PROBLEM DESCRIPTION: Only the lines from the one with "343x249 pixels. Task: Expand" through the end of the data below belong in the answer, restated word for word, pictures excluded.

SUPPLIED RECORDS:
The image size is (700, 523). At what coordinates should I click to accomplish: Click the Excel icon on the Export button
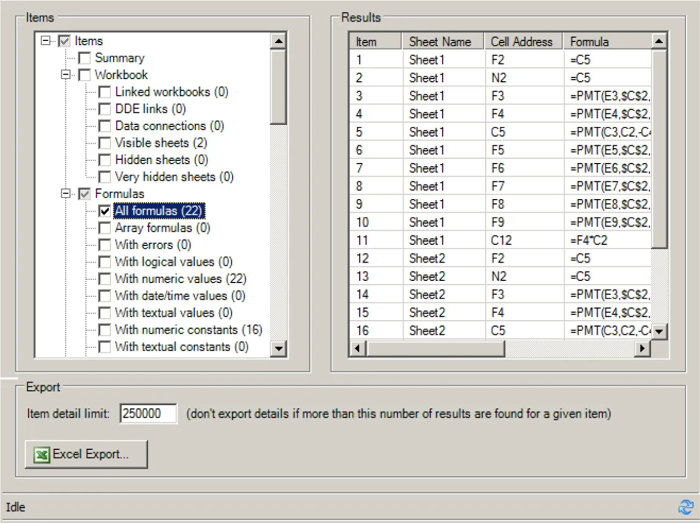40,455
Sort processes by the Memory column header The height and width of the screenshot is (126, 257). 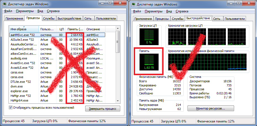[75, 29]
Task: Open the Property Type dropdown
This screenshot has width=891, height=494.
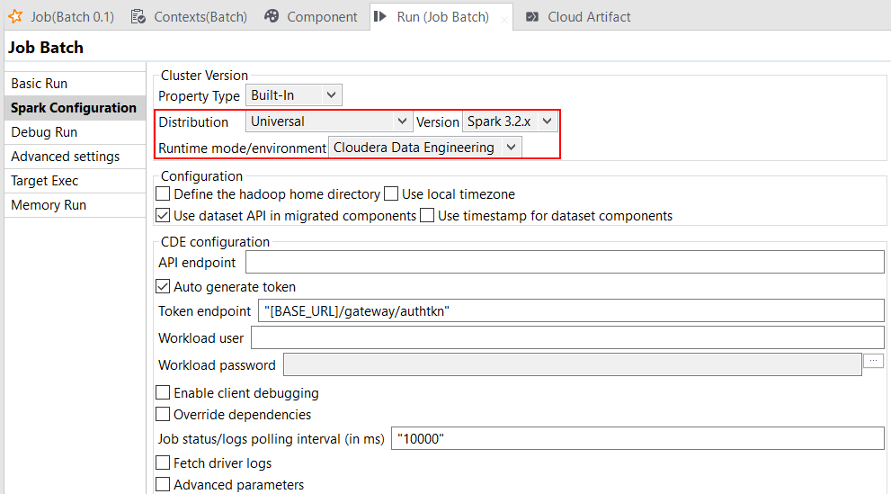Action: (x=294, y=94)
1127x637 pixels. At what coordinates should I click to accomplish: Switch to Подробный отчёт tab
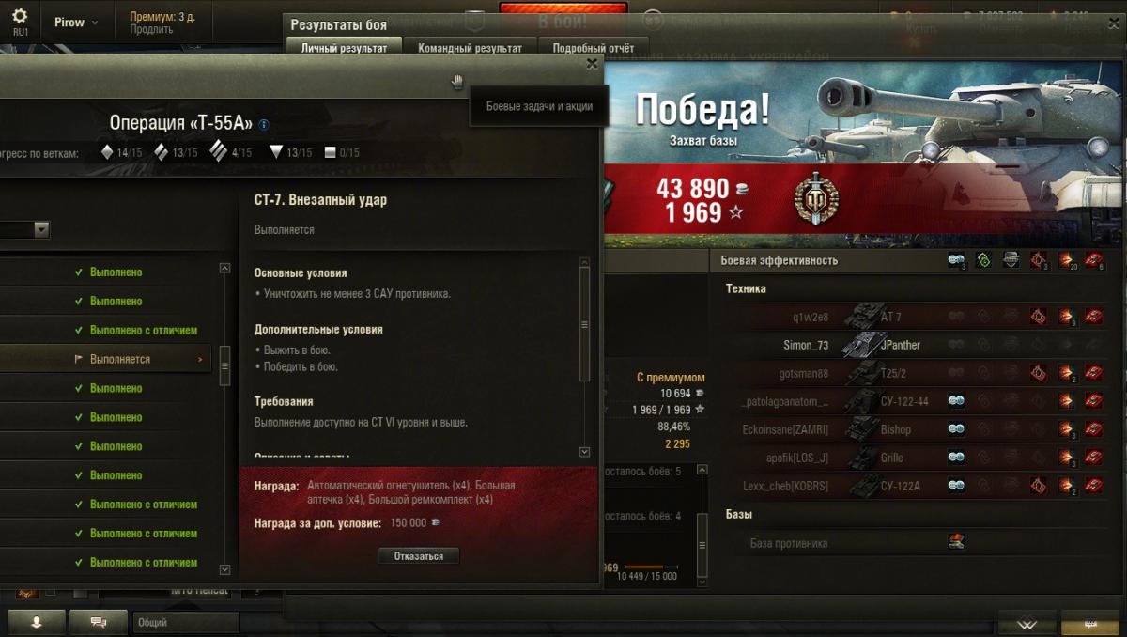[593, 48]
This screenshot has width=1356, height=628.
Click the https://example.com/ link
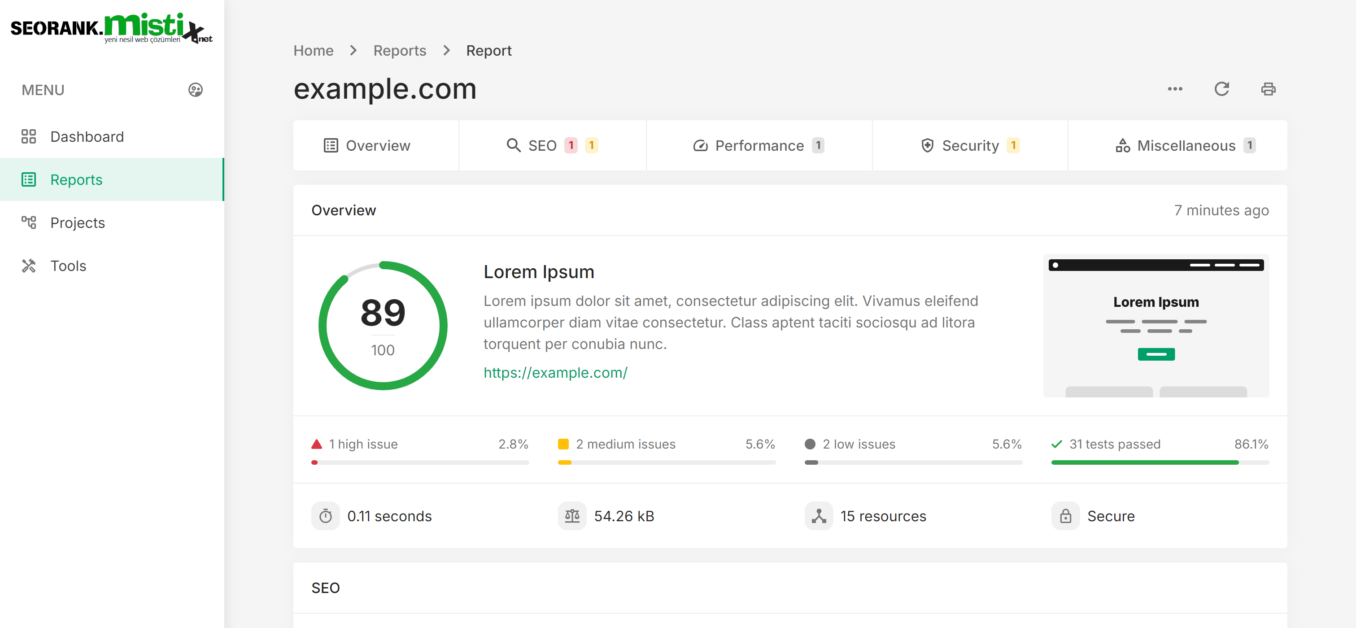coord(554,372)
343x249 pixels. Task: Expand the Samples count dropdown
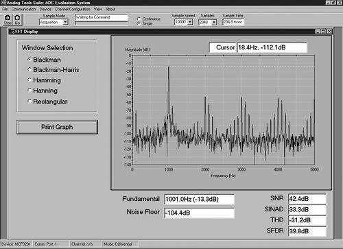[214, 22]
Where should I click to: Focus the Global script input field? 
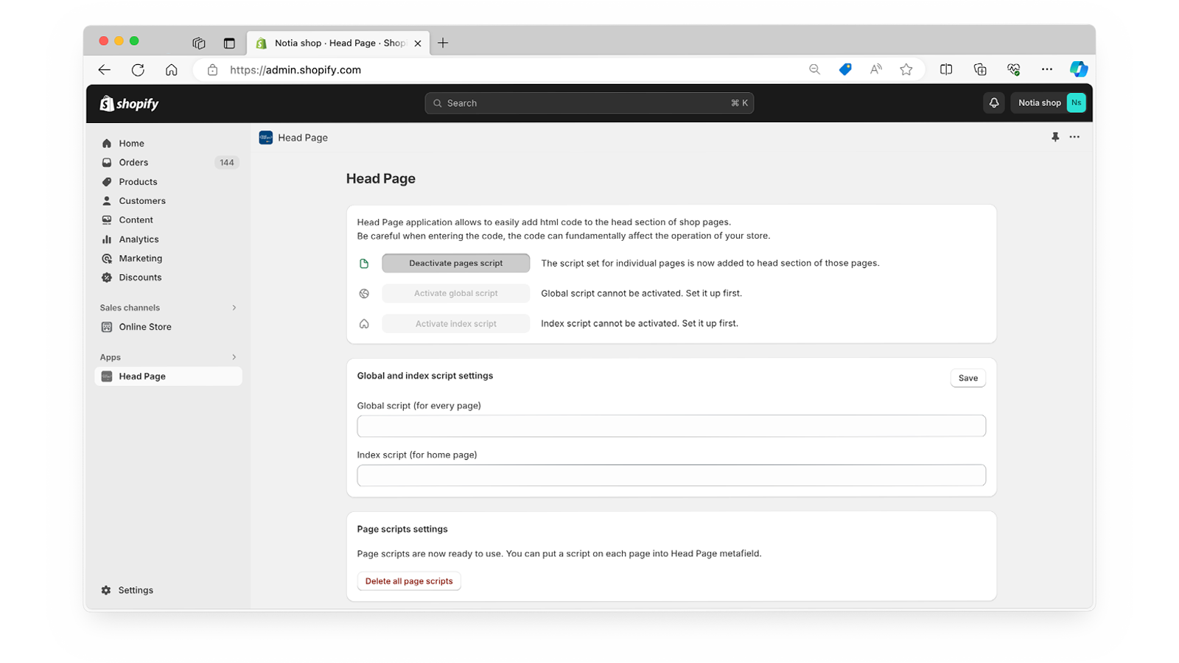(671, 426)
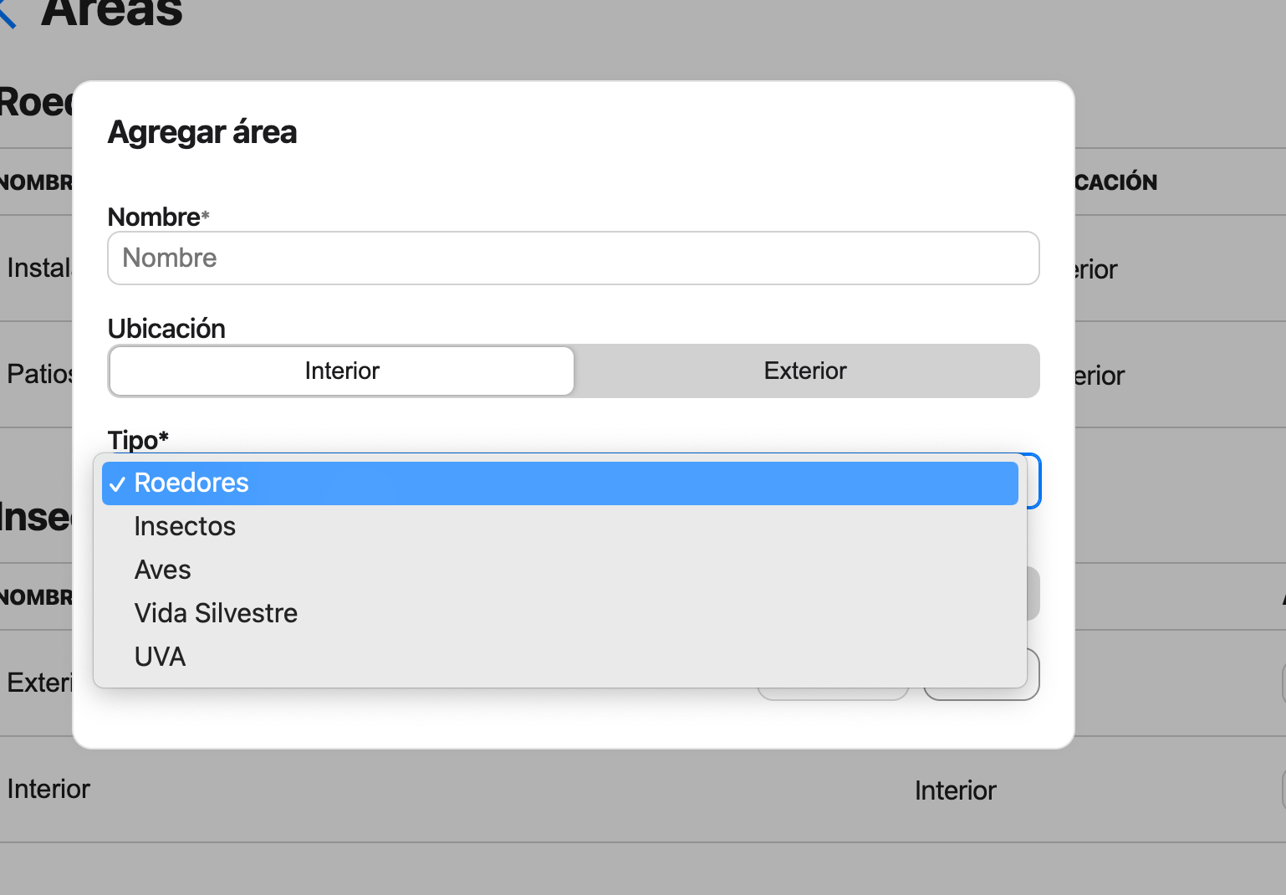Click the Nombre field label
The width and height of the screenshot is (1286, 895).
coord(154,217)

FINISHED EXERCISE:
343x249 pixels. Task: Expand the Samples count dropdown
[214, 22]
Where should I click to: Focus the Global script input field? 
(671, 426)
Click the Nombre field label
The width and height of the screenshot is (1286, 895).
coord(154,217)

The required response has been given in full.